# Optimum stem size



## dcgriz (Feb 13, 2011)

Considering that the lugged carbon Colnagos have opposite seat tube vs. head tube angles than most of the modern bikes, would you say that a shorter TTeff with a longer stem would best bring out the performance potential of the bike? 
Assuming a reach of 693mm
Choice A: 565 TTeff + 130 stem
Choice B: 580 TTeff + 110 stem
Do you find that the longer stems (130, 140) particularly suit the likes of C50, C59, EPQ/S, etc?


----------



## Salsa_Lover (Jul 6, 2008)

In my experience, the 120mm stem is ideal

I am 5'11" and had riden Colnagos in sizes

54cm (54cm TT) - 130mm stem
56cm (55cm TT) - 120mm stem
58cm (56cm TT) - 110mm stem

all same fitting 

I tend to prefer the 56cm - 120mm stem

The 54cm with 130mm stem was not bad though and I have read articles that recommend this, but I think this would be the case if you were racing and needed a lower position that the one is ideal for me ( and with the 56-120 no spacers, I am right down with horizontal back on the drops so I guess I don't need more )

▶ [DATA SHOWN]:
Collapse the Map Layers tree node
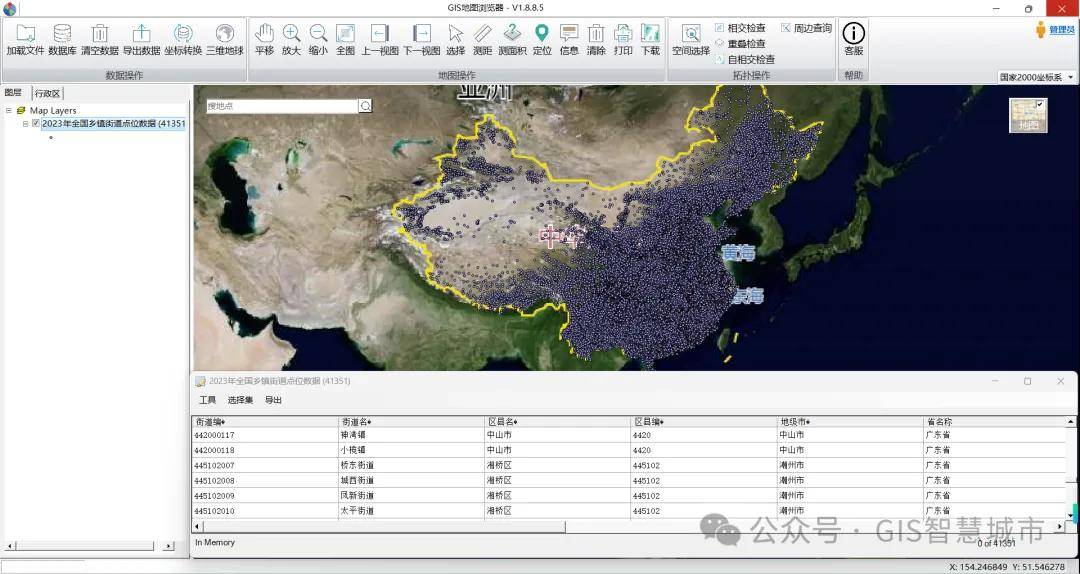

▶ [WHAT IS REQUIRED]:
Please reproduce the stem size thread above, starting at "Considering that the" and ending at "(Jul 6, 2008)", without changing a word.

▶ [OUTPUT FOR THIS TASK]:
Considering that the lugged carbon Colnagos have opposite seat tube vs. head tube angles than most of the modern bikes, would you say that a shorter TTeff with a longer stem would best bring out the performance potential of the bike? 
Assuming a reach of 693mm
Choice A: 565 TTeff + 130 stem
Choice B: 580 TTeff + 110 stem
Do you find that the longer stems (130, 140) particularly suit the likes of C50, C59, EPQ/S, etc?


----------



## Salsa_Lover (Jul 6, 2008)